03 de janeiro de 2016 | N° 18403
L. F. VERISSIMO
Criadores
O doutor Victor Frankenstein finalmente procurou um advogado. Que o recebeu com surpresa, e depois se desculpou:
– É que eu vi o nome “Frankenstein” na minha agenda e pensei...
– Que eu era o monstro, não é? Todo mundo se engana. Frankenstein sou eu, não o monstro que eu criei. Ele não tem nome, mas se apresenta como “Frankenstein”, e está fazendo uma carreira artística de sucesso, ganhando muito dinheiro. Com o meu nome! É sobre isso que vim consultá-lo.
– O senhor quer que...
– Que ele pare de usar o nome “Frankenstein”. E me pague por ter usado o nome sem minha permissão, todos esses anos. Quero meus direitos de criador! Fui eu que juntei e costurei as partes do seu corpo, fui eu que dei vida ao monstro. Tudo sem receber um tostão! Ou ao menos um “muito obrigado”.

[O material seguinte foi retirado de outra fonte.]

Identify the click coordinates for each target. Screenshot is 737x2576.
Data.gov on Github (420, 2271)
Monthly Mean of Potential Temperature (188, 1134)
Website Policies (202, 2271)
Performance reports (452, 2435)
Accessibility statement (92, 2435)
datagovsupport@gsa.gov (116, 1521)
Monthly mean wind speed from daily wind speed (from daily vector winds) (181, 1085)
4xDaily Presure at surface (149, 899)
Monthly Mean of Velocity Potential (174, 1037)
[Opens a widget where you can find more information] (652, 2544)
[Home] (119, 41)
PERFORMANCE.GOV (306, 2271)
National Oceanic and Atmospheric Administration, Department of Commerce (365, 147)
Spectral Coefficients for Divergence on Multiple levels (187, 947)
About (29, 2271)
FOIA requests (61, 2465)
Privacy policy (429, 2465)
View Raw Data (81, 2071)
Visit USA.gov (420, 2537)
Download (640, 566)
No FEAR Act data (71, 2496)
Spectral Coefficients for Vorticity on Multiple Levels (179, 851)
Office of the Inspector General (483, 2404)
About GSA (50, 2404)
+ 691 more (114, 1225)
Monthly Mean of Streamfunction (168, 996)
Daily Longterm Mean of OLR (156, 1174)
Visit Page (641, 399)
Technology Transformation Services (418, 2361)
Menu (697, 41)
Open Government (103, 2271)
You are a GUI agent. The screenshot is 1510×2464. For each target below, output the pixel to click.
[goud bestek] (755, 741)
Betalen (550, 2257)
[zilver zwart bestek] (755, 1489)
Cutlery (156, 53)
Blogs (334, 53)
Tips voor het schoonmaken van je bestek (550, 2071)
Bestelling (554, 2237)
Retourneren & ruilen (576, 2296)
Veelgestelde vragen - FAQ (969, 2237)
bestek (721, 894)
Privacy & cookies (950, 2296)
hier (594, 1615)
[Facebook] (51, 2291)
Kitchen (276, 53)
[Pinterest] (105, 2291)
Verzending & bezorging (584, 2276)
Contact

– Vamos ver o que se pode fazer – disse o advogado.
Semanas depois, o dr. Frankenstein foi chamado ao escritório do advogado. Que lhe deu a notícia:
– A questão da sua ação contra o Frank... Digo, contra o monstro que usa o seu nome, se complicou.
– Como? – Apareceu outra pessoa que se diz criadora do monstro. Aliás, ela alega que criou o senhor também.
– O quê? Quem é essa impostora?
– O nome dela é Mary Shelley. Escritora. Ela diz que inventou o senhor e que o senhor inventou o monstro, portanto ela se considera criadora dele também. E também reclama que nunca recebeu nada dele.
– Não podemos fazer um acordo com ela? Dividir os direitos de criação, qualquer coisa assim?
– Vamos ver o que se pode fazer – disse o advogado. Foi feito o acordo com Mary Shelley. Mas...
– Surgiu outro que se diz criador – disse o advogado. – Quem? – perguntaram o dr. Frankenstein e Mary Shelley, em uníssono.
– Deus. – Deus Nosso Senhor? Criador do céu e da terra?
– O mesmo. Ele diz que guiou a mão de Mary Shelley quando ela escreveu o livro. Que guia a mão de todos os artistas. E que dá vida a todas as criaturas, monstruosas ou não.
– E Ele quer receber os direitos de criação também?
– Quer, mas está disposto a conversar. O que vocês acham?
– Sei não... – disse Mary Shelley.
E o dr. Frankenstein: – Não se estaria criando um precedente?